━━━ Material shown ━━━
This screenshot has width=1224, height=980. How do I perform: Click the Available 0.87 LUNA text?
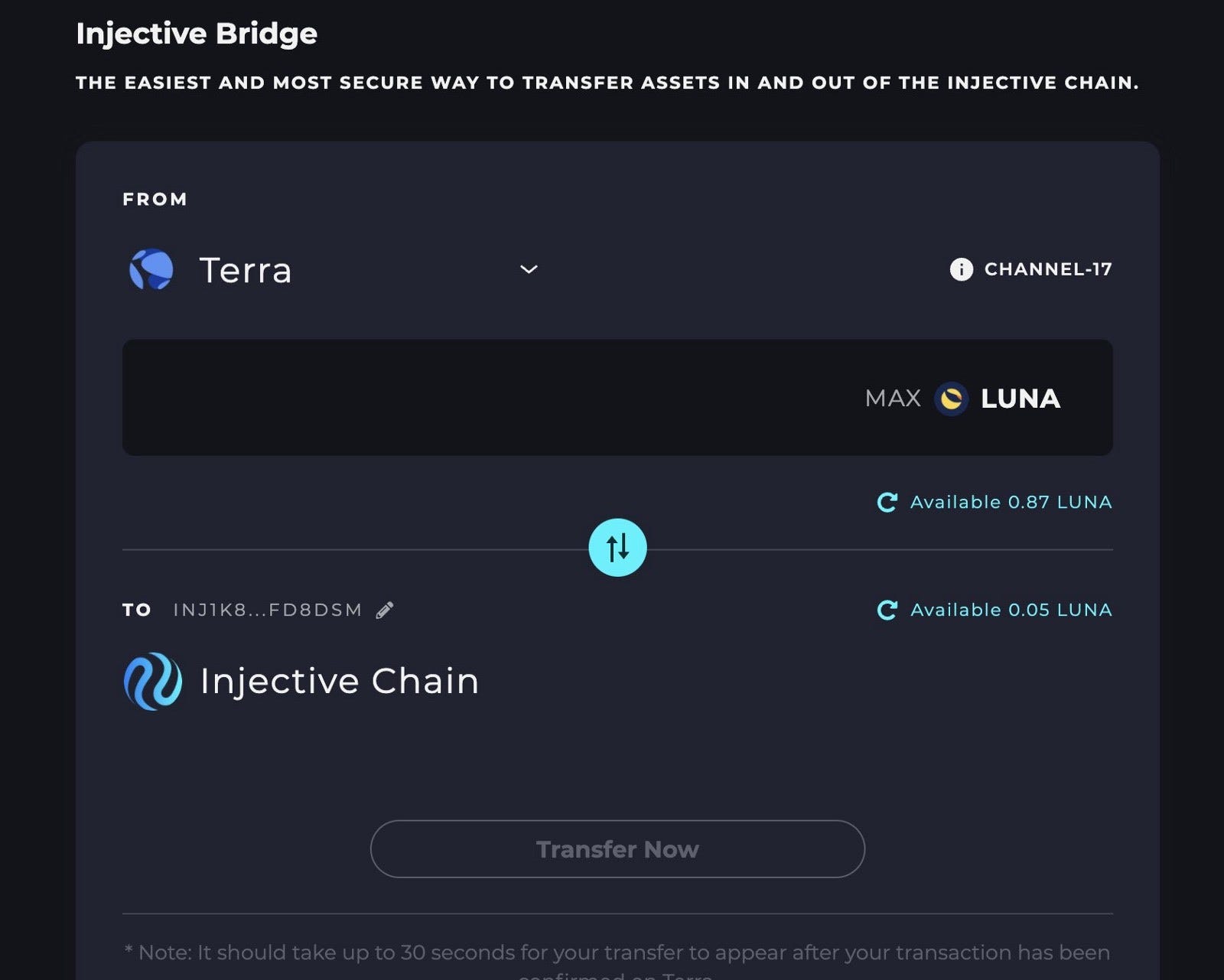[1011, 503]
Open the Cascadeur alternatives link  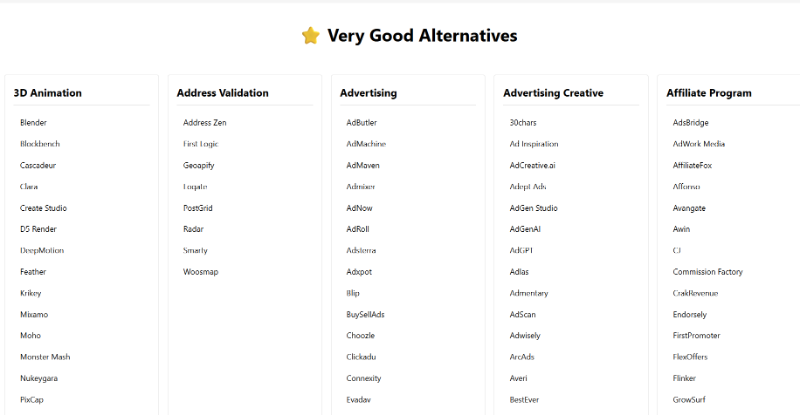(38, 165)
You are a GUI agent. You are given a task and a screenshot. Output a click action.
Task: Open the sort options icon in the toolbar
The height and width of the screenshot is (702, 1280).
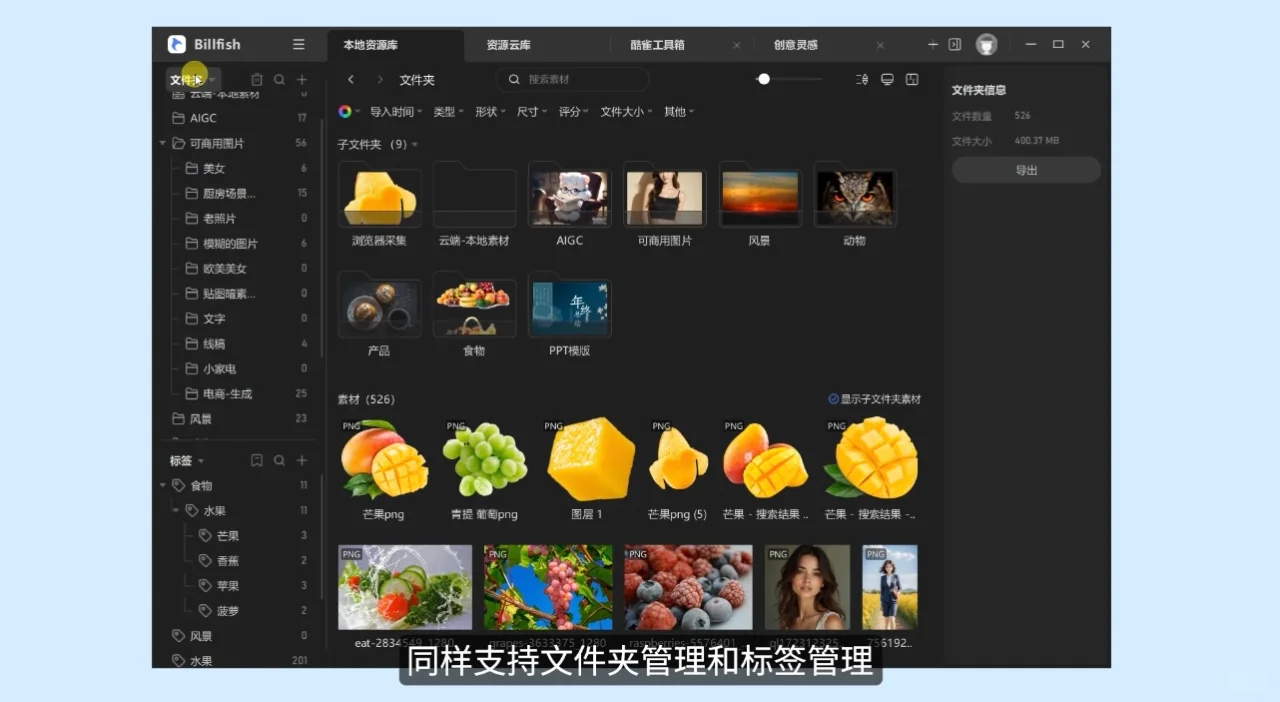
━━━
#### Required work:
Leave out the pictures, and write out exactly the lines from the line containing "You are a GUI" through the end of the records above.

#### Solution:
You are a GUI agent. You are given a task and a screenshot. Output a click action.
Task: Open the sort options icon in the toolbar
The height and width of the screenshot is (702, 1280).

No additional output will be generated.